Wednesday, July 13, 2005

Soda Companies Pressured To Put Warning Labels On Products To Curb The Tide Of Obesity

A public advocacy group called Center for Science in the Public Interest led by executive director Dr. Michael Jacobson is pushing for warning labels to be placed on all sugary soft drinks to inform the public that drinking too much of them will bring about obesity and other related problems.

In a petition that was delivered to the Food and Drug Administration on Wednesday, Jacobson said the risk of developing diabetes and having tooth decay are especially needed at this time when the obesity rates are skyrocketing and children are getting fatter at younger ages.

"Soda pop used to be an occasional treat. Now it's an everyday beverage," Jacobson said.

Citing government statistics from 2002, Jacobson claims teenage boys drink two 12-ounce can of soda per day while teenage girls drink about 1.33 cans per day.

Not surprisingly, food and beverage company leaders strongly oppose putting warning labels on their products because obesity can come about in varying ways and all the nutritional information about products is already listed, including calories, fat, carbohydrates as well as the ingredients.

American Beverage Association (ABA) President Susan Neeley said in a statement posted on their web site that "individuals, not the government, are in the best position to make the food and beverage choices that are right for them."

In recent years, soft drink manufacturers have attempted to scale down their product into smaller packaging to help consumers desiring less of their product. Additionally, many soda companies have introduced more diet soda offerings to their list of products to attract the people who want to avoid sugar altogether.

Diet Coke with Splenda and Coca-Cola Zero were both introduced this year by the Coca-Cola Company in addition to Diet Coke with Lime.

Jacobson says this is not good enough and that warning labels on sugary sodas, which he describes as "liquid candy," are needed to "push the public to a healthier diet as aggressively as the soft drink industry, the fast food industry and others push people in the other direction."

An official response from any of the major soda companies or the FDA has not been issued.

But that didn't stop Rush Limbaugh from discussing it on his national radio talk show on Wednesday. In fact, he was defending the soda companies from having to post any labels on their product if they don't want to.

Limbaugh stated that people should be allowed to have a "good time drinking soda pop" if they want to and nobody should be able to tell them otherwise because there is nothing wrong with sugar.

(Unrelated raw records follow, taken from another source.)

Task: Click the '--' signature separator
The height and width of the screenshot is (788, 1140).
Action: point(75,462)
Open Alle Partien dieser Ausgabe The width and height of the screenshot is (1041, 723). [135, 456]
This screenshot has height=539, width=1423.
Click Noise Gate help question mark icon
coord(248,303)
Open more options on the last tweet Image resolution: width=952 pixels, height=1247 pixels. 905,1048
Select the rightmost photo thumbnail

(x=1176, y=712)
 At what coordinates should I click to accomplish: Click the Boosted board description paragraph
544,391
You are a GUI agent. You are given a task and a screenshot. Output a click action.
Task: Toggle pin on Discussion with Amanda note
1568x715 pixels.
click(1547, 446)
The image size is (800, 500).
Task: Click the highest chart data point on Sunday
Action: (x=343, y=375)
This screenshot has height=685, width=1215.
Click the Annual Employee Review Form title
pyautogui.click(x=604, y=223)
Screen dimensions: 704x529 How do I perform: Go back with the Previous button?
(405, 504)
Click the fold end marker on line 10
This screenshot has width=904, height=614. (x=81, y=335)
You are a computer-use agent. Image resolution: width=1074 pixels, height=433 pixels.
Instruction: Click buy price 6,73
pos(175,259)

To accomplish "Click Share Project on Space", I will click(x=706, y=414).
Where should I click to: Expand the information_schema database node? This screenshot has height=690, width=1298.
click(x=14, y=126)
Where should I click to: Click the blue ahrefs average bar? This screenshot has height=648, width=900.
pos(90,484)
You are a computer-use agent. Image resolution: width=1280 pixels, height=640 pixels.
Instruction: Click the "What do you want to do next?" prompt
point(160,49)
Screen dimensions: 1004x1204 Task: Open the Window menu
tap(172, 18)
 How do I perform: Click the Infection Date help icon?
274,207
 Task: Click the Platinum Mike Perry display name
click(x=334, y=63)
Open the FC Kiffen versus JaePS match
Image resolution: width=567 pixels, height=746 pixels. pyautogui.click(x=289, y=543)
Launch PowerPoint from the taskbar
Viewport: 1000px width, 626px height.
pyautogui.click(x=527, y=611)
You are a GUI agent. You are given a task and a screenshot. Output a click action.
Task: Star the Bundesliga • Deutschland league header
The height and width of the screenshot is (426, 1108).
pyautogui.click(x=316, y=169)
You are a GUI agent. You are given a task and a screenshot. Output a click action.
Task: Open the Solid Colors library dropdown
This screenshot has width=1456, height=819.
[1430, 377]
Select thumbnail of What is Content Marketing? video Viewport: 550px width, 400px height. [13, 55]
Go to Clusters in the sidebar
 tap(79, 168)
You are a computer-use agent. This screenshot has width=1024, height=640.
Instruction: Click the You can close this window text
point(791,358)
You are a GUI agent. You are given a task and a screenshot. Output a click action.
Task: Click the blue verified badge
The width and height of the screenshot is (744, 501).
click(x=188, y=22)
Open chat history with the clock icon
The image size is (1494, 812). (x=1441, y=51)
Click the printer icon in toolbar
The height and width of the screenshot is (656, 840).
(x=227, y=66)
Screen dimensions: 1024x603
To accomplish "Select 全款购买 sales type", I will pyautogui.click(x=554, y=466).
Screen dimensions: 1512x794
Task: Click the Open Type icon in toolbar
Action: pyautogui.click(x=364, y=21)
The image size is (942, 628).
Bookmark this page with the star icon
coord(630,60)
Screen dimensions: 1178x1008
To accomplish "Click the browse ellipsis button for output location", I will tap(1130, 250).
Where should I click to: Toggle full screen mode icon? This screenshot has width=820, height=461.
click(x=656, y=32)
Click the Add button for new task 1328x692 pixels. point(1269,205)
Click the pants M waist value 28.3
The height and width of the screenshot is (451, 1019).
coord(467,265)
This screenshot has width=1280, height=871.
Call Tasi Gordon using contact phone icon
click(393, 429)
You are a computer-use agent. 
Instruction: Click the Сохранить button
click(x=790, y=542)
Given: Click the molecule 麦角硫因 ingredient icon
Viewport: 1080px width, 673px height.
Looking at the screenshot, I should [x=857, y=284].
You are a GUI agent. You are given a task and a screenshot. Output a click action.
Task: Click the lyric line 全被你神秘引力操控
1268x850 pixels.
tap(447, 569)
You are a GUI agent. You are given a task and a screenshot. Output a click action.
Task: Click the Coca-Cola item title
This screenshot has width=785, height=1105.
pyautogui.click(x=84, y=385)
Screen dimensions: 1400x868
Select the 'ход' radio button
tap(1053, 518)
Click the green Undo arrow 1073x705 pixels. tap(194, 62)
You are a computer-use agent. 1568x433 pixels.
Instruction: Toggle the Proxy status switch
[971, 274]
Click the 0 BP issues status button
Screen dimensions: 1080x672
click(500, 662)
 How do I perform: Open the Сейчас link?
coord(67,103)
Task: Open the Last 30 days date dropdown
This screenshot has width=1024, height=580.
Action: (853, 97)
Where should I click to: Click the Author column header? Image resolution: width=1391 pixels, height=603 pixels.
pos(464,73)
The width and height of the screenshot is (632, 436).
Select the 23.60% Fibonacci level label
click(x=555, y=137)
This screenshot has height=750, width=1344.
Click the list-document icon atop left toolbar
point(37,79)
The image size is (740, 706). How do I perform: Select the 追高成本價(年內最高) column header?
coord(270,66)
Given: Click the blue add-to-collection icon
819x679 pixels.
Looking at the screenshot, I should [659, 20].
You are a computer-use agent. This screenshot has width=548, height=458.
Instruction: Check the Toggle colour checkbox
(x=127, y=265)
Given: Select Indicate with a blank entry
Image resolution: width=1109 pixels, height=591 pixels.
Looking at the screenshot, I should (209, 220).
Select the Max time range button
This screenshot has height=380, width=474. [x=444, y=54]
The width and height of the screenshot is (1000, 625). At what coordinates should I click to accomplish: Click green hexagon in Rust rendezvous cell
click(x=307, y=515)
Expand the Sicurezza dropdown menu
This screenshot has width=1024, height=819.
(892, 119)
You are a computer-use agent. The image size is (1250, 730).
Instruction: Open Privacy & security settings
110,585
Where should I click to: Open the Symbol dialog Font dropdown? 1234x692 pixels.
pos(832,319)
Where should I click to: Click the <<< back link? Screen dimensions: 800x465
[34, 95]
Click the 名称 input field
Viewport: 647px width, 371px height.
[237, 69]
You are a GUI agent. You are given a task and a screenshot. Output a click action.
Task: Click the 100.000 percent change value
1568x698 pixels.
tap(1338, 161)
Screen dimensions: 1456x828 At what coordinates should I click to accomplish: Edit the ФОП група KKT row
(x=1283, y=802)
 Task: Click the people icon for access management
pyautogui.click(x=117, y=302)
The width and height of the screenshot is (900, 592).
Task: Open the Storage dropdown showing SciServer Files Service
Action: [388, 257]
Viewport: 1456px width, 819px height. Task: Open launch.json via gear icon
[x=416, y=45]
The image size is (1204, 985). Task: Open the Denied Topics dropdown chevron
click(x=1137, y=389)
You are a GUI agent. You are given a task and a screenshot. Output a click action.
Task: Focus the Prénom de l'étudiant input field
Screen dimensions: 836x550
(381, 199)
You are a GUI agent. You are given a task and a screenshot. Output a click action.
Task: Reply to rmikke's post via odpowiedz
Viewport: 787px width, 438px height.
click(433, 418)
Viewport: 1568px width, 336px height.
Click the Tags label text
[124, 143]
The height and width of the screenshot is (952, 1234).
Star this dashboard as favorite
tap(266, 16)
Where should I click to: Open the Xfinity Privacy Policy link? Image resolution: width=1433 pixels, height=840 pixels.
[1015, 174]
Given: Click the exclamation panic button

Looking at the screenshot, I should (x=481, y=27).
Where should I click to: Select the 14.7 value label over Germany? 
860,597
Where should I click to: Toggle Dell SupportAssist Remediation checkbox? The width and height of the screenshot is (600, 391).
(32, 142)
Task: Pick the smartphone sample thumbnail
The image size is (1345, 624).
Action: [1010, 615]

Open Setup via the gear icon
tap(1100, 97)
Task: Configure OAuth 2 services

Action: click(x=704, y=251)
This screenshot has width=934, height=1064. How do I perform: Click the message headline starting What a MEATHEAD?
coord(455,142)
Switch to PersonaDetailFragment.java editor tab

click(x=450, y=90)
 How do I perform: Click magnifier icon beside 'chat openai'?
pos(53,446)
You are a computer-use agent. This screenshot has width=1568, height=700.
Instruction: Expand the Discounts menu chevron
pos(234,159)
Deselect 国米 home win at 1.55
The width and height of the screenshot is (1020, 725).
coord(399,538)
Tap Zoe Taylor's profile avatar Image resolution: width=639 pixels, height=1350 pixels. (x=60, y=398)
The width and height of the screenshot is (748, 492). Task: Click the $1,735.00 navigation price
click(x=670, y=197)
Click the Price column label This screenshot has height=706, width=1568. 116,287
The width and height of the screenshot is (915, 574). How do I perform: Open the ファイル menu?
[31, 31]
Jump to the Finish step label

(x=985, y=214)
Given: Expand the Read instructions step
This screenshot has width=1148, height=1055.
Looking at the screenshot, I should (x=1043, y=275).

"This is sugar! We're talking about sugar," Limbaugh exclaimed on his program. "We're not talking about a killer substance here."

Nevertheless, sugar is being examined closer as one of the leading causes of obesity despite years of warnings against consuming fat. But it appears that sugar, not fat is more responsible for the obesity problem in America today.

Limbaugh added: "A kid certainly can certainly drink three cans of Coke a day. That's when a kid can metabolize. That's when a kid can do things."

This kind of thinking is exactly why children have become as obese as they have in 2005. While I agree with Limbaugh that the government should not be stepping in and dictating placing warning labels on products such as sugar, I do think more education about sugar's harmful effects should be distributed to the general public.

Sadly, the truth about sugar has been silenced. It is heralded in American society as a completely acceptable product because it is found in virtually every food we eat. Even its evil twin cousin high fructose corn syrup is found in most sugary foods and beverages because it is so cheap for manufacturers to add to their products.

Towards the end of his program, Limbaugh reveals what he fears regarding this issue of posting warning labels on soda.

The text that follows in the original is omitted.